| DATA LINES |
------------------------------------------------

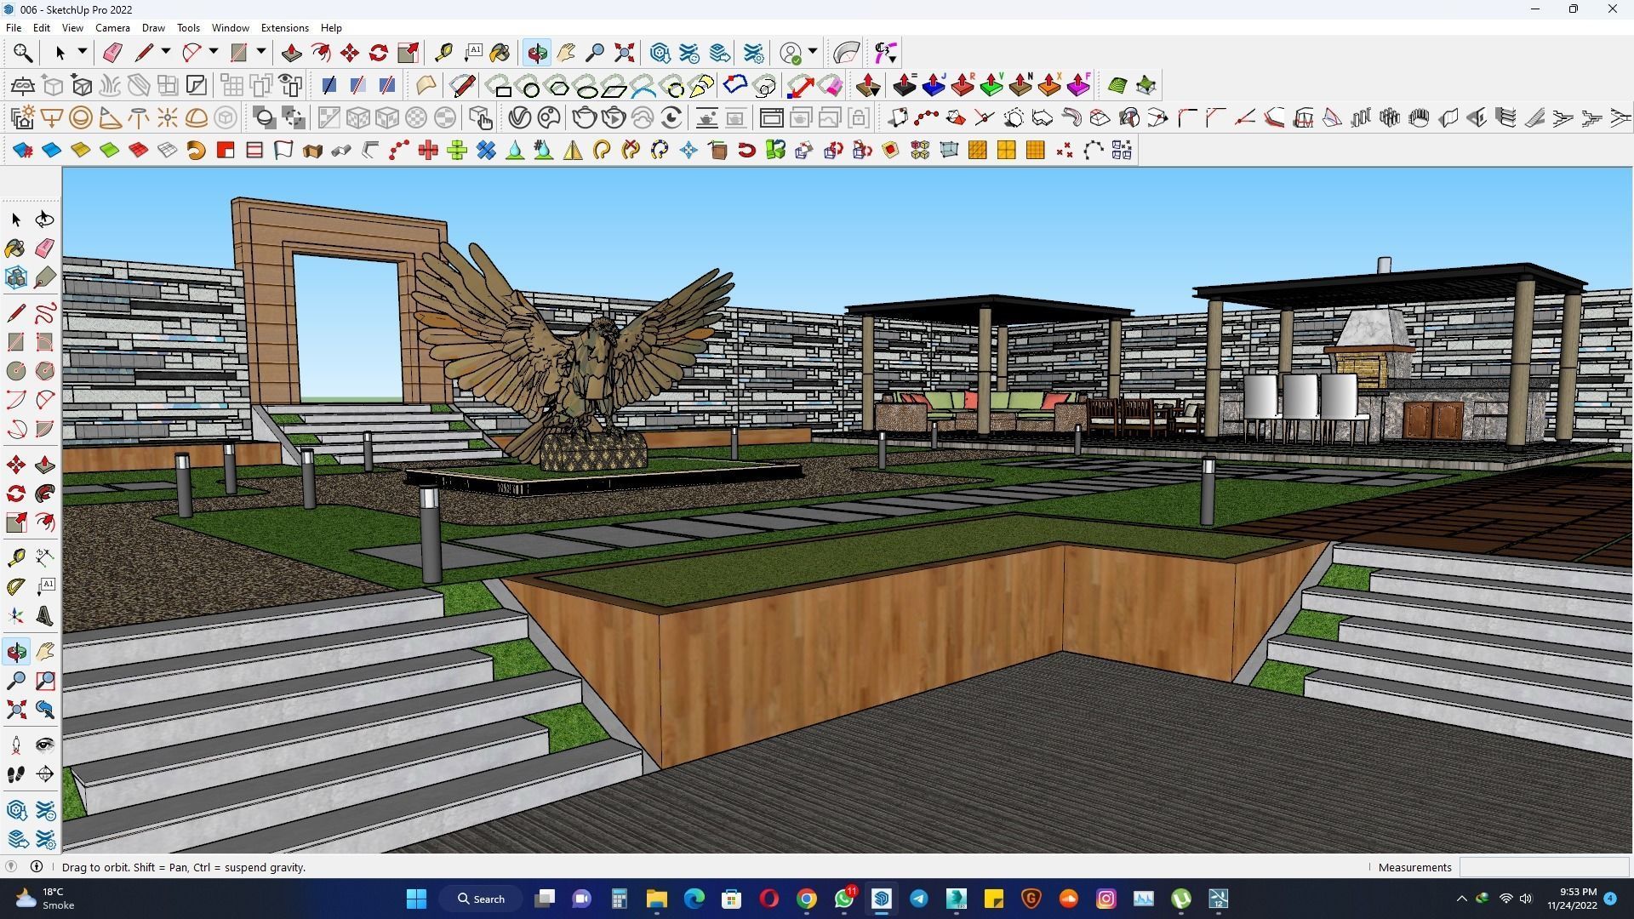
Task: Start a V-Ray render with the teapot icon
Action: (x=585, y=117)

------------------------------------------------

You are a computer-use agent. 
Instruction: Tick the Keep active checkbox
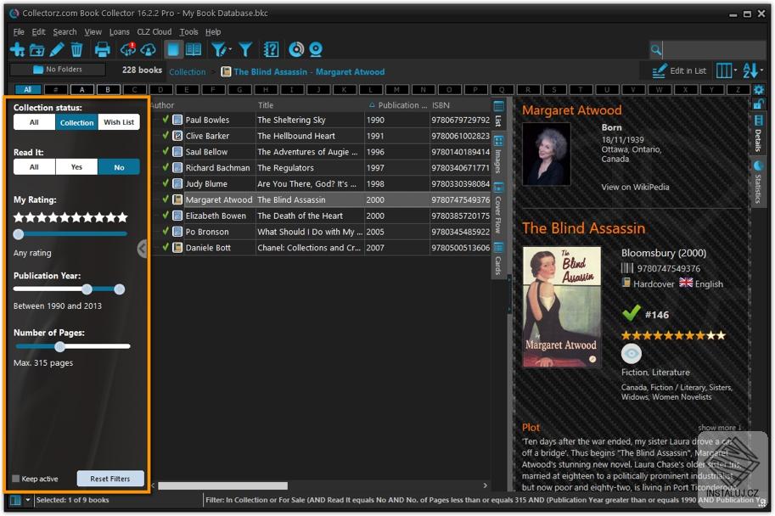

------------------------------------------------

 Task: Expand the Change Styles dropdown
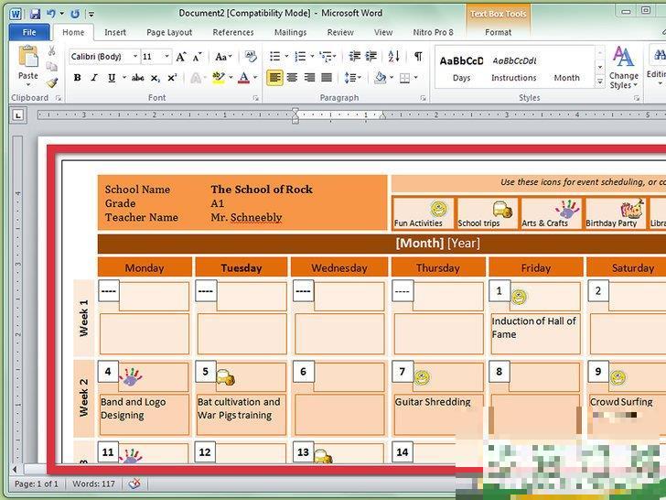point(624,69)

------------------------------------------------

Update the lines beginning at the one that has "You are a computer-use agent." and ending after the one that has "Instruction: Tick the Keep active checkbox": replace "checkbox" with "toggle", keep everything else the same, and give back only those lines.

You are a computer-use agent. 
Instruction: Tick the Keep active toggle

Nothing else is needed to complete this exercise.